What to work on =>
Begin at the line below that has "Instruction: Click 退出 to exit QQ" and stop after the line that has "Given: Click the Hà Nội T&T crest". Please restate only those lines, word for word.

---- Study material

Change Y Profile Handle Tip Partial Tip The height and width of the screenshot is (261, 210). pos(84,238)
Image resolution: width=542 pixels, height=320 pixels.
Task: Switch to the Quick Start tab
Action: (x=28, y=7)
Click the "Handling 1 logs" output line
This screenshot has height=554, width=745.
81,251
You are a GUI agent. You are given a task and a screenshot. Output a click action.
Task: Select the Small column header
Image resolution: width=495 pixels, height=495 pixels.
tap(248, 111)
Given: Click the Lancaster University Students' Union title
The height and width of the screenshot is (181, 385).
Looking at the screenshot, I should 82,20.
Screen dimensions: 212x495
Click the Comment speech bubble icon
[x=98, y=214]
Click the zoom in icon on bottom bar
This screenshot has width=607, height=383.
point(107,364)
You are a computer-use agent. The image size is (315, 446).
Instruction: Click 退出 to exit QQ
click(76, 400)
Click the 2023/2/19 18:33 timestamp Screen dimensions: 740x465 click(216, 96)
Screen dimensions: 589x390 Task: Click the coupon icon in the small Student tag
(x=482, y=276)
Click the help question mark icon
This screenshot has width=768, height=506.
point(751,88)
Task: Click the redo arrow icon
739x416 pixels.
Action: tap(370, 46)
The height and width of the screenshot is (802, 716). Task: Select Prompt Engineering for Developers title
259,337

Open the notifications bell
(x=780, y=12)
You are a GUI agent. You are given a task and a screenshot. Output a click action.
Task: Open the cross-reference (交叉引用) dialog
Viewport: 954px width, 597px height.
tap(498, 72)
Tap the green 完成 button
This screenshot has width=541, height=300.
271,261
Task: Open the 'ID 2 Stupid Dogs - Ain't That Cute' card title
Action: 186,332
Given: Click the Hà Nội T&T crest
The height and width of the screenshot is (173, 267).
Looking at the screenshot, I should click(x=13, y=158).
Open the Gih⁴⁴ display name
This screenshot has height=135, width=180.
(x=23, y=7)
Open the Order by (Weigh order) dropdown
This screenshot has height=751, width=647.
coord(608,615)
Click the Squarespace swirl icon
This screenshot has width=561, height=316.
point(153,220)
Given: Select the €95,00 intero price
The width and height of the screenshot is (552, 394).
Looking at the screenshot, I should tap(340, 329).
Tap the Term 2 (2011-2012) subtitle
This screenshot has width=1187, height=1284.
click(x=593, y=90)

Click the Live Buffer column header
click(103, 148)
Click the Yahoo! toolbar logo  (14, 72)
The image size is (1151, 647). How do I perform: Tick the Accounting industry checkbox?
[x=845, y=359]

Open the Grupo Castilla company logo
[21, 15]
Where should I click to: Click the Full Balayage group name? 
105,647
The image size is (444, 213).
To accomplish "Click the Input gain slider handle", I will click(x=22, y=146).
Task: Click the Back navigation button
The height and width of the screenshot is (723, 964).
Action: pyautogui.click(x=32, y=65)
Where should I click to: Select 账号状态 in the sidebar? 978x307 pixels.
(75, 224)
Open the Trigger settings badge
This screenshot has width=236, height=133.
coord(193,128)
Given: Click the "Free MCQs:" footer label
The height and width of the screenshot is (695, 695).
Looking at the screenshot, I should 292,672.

--------

Solution to the exercise =>
Instruction: Click 退出 to exit QQ
click(76, 400)
Click the 2023/2/19 18:33 timestamp Screen dimensions: 740x465 click(216, 96)
Screen dimensions: 589x390 Task: Click the coupon icon in the small Student tag
(x=482, y=276)
Click the help question mark icon
This screenshot has width=768, height=506.
point(751,88)
Task: Click the redo arrow icon
739x416 pixels.
Action: tap(370, 46)
The height and width of the screenshot is (802, 716). Task: Select Prompt Engineering for Developers title
259,337

Open the notifications bell
(x=780, y=12)
You are a GUI agent. You are given a task and a screenshot. Output a click action.
Task: Open the cross-reference (交叉引用) dialog
Viewport: 954px width, 597px height.
tap(498, 72)
Tap the green 完成 button
This screenshot has width=541, height=300.
271,261
Task: Open the 'ID 2 Stupid Dogs - Ain't That Cute' card title
Action: 186,332
Given: Click the Hà Nội T&T crest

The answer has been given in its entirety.